Model Selection of Anomaly Detectors in the Absence of Labeled Validation Data
Clement Fung, Chen Qiu, Aodong Li, Maja Rudolph
TL;DR
This work tackles the problem of selecting anomaly detectors in the absence of labeled validation data by introducing SWSA, a general framework that builds synthetic validation sets from a small normal support set using two training-free anomaly-generation methods: CutPaste and diffusion-based DiffStyle. By evaluating candidate detectors and CLIP prompts on these synthetic sets, SWSA achieves model and prompt selections that often align with selections based on ground-truth validation data, outperforming baselines in several natural-domain tasks and enabling zero-shot CLIP-based anomaly detection without labeled validation. The study provides extensive empirical results across four datasets and 329 tasks, revealing that diffusion-based synthetic anomalies are particularly effective for ranking models in natural image domains, while CutPaste can be advantageous for fine-grained industrial defects; it also analyzes theoretical bounds via total variation, finding no tight guarantees in general.

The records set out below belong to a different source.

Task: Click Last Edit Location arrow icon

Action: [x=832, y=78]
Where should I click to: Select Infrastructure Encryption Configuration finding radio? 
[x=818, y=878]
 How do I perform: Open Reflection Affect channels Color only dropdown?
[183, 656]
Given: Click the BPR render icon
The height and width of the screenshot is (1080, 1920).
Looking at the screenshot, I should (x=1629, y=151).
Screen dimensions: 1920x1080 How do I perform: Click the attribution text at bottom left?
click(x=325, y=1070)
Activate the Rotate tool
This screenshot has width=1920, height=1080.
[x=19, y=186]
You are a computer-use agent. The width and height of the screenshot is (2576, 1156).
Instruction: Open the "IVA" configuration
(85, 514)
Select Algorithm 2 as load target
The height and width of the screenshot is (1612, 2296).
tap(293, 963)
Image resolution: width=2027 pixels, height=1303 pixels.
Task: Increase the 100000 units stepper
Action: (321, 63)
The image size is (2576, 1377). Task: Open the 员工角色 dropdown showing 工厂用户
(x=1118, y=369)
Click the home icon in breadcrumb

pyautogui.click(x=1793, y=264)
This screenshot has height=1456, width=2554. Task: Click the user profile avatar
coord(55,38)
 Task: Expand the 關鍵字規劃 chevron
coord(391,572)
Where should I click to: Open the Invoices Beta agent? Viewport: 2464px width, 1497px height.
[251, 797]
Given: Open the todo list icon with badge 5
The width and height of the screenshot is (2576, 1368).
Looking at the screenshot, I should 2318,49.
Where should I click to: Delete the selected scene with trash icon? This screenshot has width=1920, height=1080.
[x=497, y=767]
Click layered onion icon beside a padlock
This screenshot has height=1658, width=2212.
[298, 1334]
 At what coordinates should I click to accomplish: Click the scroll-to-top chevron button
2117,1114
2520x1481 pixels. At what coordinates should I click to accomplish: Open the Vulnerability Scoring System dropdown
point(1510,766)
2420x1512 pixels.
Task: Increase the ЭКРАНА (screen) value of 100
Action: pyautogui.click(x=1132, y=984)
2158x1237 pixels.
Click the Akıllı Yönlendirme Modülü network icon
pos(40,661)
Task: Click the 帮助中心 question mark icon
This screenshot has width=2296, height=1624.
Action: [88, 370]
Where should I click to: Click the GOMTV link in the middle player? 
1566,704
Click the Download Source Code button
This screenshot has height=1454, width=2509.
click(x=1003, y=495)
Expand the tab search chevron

Overall, SWSA offers a scalable, training-free approach to deploy and adapt anomaly detectors to new domains where labeled validation data are scarce or unavailable, with practical implications for rapid model and prompt selection in real-world settings.
Abstract
Anomaly detection is the task of identifying abnormal samples in large unlabeled datasets. While the advent of foundation models has produced powerful zero-shot anomaly detection methods, their deployment in practice is often hindered by the absence of labeled validation data -- without it, their detection performance cannot be evaluated reliably. In this work, we propose SWSA (Selection With Synthetic Anomalies): a general-purpose framework to select image-based anomaly detectors without labeled validation data. Instead of collecting labeled validation data, we generate synthetic anomalies without any training or fine-tuning, using only a small support set of normal images. Our synthetic anomalies are used to create detection tasks that compose a validation framework for model selection. In an empirical study, we evaluate SWSA with three types of synthetic anomalies and on two selection tasks: model selection of image-based anomaly detectors and prompt selection for CLIP-based anomaly detection. SWSA often selects models and prompts that match selections made with a ground-truth validation set, outperforming baseline selection strategies.